Citizens United v. FEC and the Judiciary

       Money has always played a role in politics.  Any discussion of the role of money in politics, judicial elections or law enforcement in 2012 has to consider the United States Supreme Court's January 2010 decision in Citizens United v Federal Election Commission in which the Court ruled that political spending is a form of protected speech under the First Amendment.  Citizens United allows corporations and unions to spend money to support or denounce candidates in elections through ads.  This is a titan of a case, perhaps unrivalled in its potential to alter the face of representative government in the United States because of the way that most people who vote decide on a candidate-they watch or listen to broadcast media advertisements.   However, Citizens United did not alter much of the McCain-Feingold campaign law, which still regulates corporate donations to political parties and candidates.  Nor does the case affect political action committees or PACs, which can contribute directly to candidates.

       Perhaps the greatest impact of the Citizens United decision will be in the election of state judges.  Judicial independence at one time meant independence from the Crown.  Since then the term judicial independence has come to mean the expectation (however well grounded or not) that when dealing with the justice system, a person can expect a member of the judiciary free from the appearance of personal, monetary or political bias in the outcome of the case.  This mirrors the all important principle stated in Article 40 of the Magna Carta, "To no one will we sell, to one will we refuse or delay right of justice."    

       More money spent on judicial elections, it is feared, will give rise to the impression that justice is for sale very much reminiscent of John Grisham's book, "The Appeal," wherein a billionaire CEO buys himself a state supreme court justice who rules in favor of his company on an appeal.  Grisham's book is eerily like the true story of Supreme Court of West Virginia Justice Brent Benjamin who ruled in favor of the $3,000,000 campaign donor, Don Blankenship, the CEO of A.T. Massey Coal in a case involving a $50,000,000 verdict.  The United States Supreme Court ruled that Justice Benjamin ought to have recused himself in the case Caperton v. Massey.

       There is however one place where Citizens United may have a salutary effect on the judicial system.  In Chicago's Cook County, Illinois the slating of judges is militantly political and based not on merit per se but on a candidate's payment of $25,000 to one of the members of the Judicial Slating Committee of the Cook County Democratic Party.  Judges that are slated, almost invariably win.  Citizens United cannot but have a salutary effect here because it is difficult to imagine a worse system for picking judges anywhere.

TASK REQUIREMENTS →
(a) In the Citizens United passage, which state judge did the U.S. Supreme Court say ought to have recused himself in Caperton v. Massey?
(b) Resume the Citizens United passage, picking up after its last sentence.
The material after this passage is unrelated to it and stands on its own.

RAW DATA →
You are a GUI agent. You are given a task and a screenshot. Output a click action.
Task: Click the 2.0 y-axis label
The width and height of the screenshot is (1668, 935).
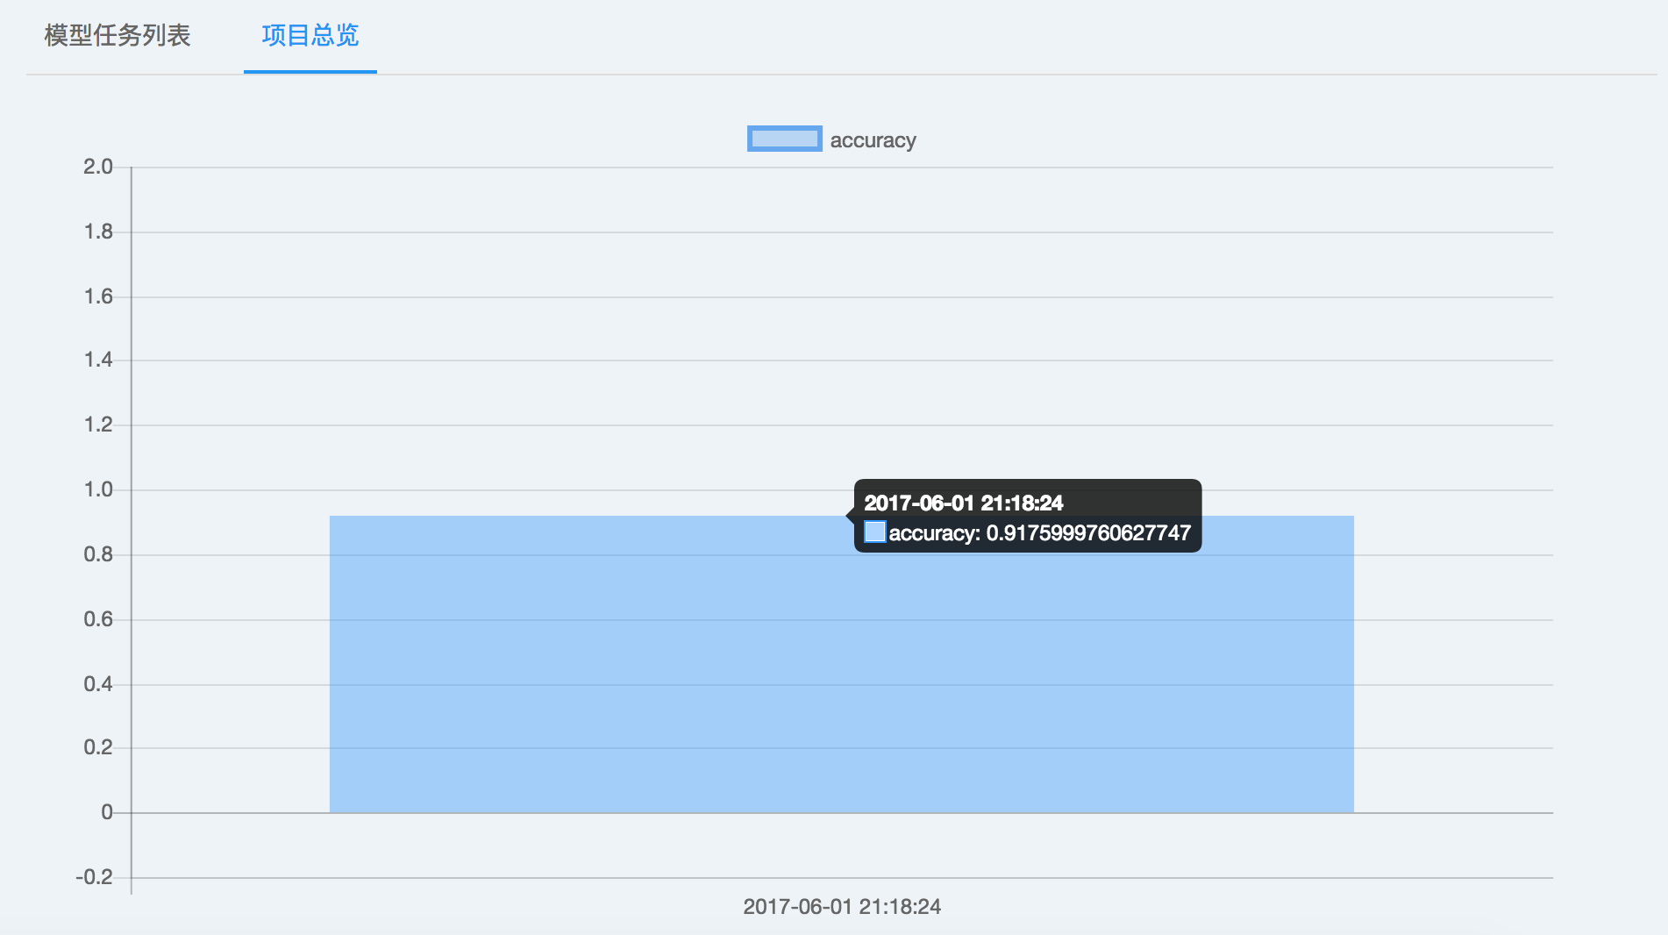coord(98,167)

RESULTS OF THE EXERCISE →
(a) Justice Brent Benjamin of the Supreme Court of West Virginia.

(b)
 

The Imperial Presidency and Money

       James Madison was a staunch advocate for the separation of powers between all three branches of government.  The authors of a recent book, "The Executive Unbound: After the Madisonian Republic," by sitting Seventh Circuit Court of Appeals Judge Richard Posner and an Adrian Vermeule from Harvard Law argue that the separation of powers is a relic of the past and largely beside the point.  Without getting into questions of judicial activism and the phenomenon of hyper-opinionated sitting justices, they are actually right from an anthropological perspective.   They are right in so far that the Executive Branch has become, with the passage of the Administrative Procedure Act and sweeping acts of legislation such as Dodd-Frank and now the Patient Protection and Affordable Care Act, the most powerful branch of government.  The Executive has created so many branches, departments and agencies under its purview, most with rule-making ability-that its power has become tantamount to that of an imperial monarchy.

       However, Justice Posner because he seems only to view the world through the lense of a relentlessly pragmatic cost-benefit, economic analysis, draws at times predictable but disturbingly simplistic conclusions.   In their book, Justice Posner and Dr. Vermeule acknowledge the relative impotence of the other branches to keep up with or check the Executive and go on to assert that this does not much matter because Presidents are checked by elections, "liberal legalism's essential failing is that it overestimates the need for the separation of powers and even the rule of law."  

       In other words, just because Presidents are above the law, it does not matter because they will be checked by the rule of politics-they will be voted out.  This is startling simplistic and weak logic because it assumes an efficient marketplace, with equal participants and perfectly symmetrical information.  It also allows for the interpretation of the Constitution based upon a pragmatic economic analysis completely at  war with the absolute first principles and "inalienable rights" held sacred by the Founding Fathers and all the state legislators that ratified the Constitution. 

            This is also where money comes in.

       In his run for President in 2008, President Obama spend over $730 million and is expected by Reuters to raise $1 billion for 2012.  Spending for the 2012 election for all parties and candidates could, according to one estimate, top $9.8 billion in large part because of spending by super PACs.   Yet almost 25% of super PAC money comes from just five donors, Harold Simmons (pro-Romney) , Sheldon Adelson (pro-Romney), Peter Theil (pro-Ron Paul), Bob Perry (pro-Romney now) and Jeffrey Katzenberg (pro-Obama).[1]

       If money affects voting and elections, then according to Posner's logic, the people who will actually exercise the rule of politics and check the Executive Branch are to be these handful of businessmen and others like them.   According to the Center for Responsive Data, 3.7% of the contributors to super PACs account for 80% of the money raised-46 donors have given in excess of $67,000,000.[2]

 

Money and Prosecutions

       In the case of MF Global and Jon Corzine, Jon Corzine has been one of President Obama's elite bundlers in 2011 and 2012.  He campaigned heavily for President Obama when he was governor of New Jersey and has held private fundraisers for President Obama in his home even after MF Global went bankrupt and $1.6 billion of customer funds went missing in October 2011.  It was announced last week that he is unlikely to face any criminal charges.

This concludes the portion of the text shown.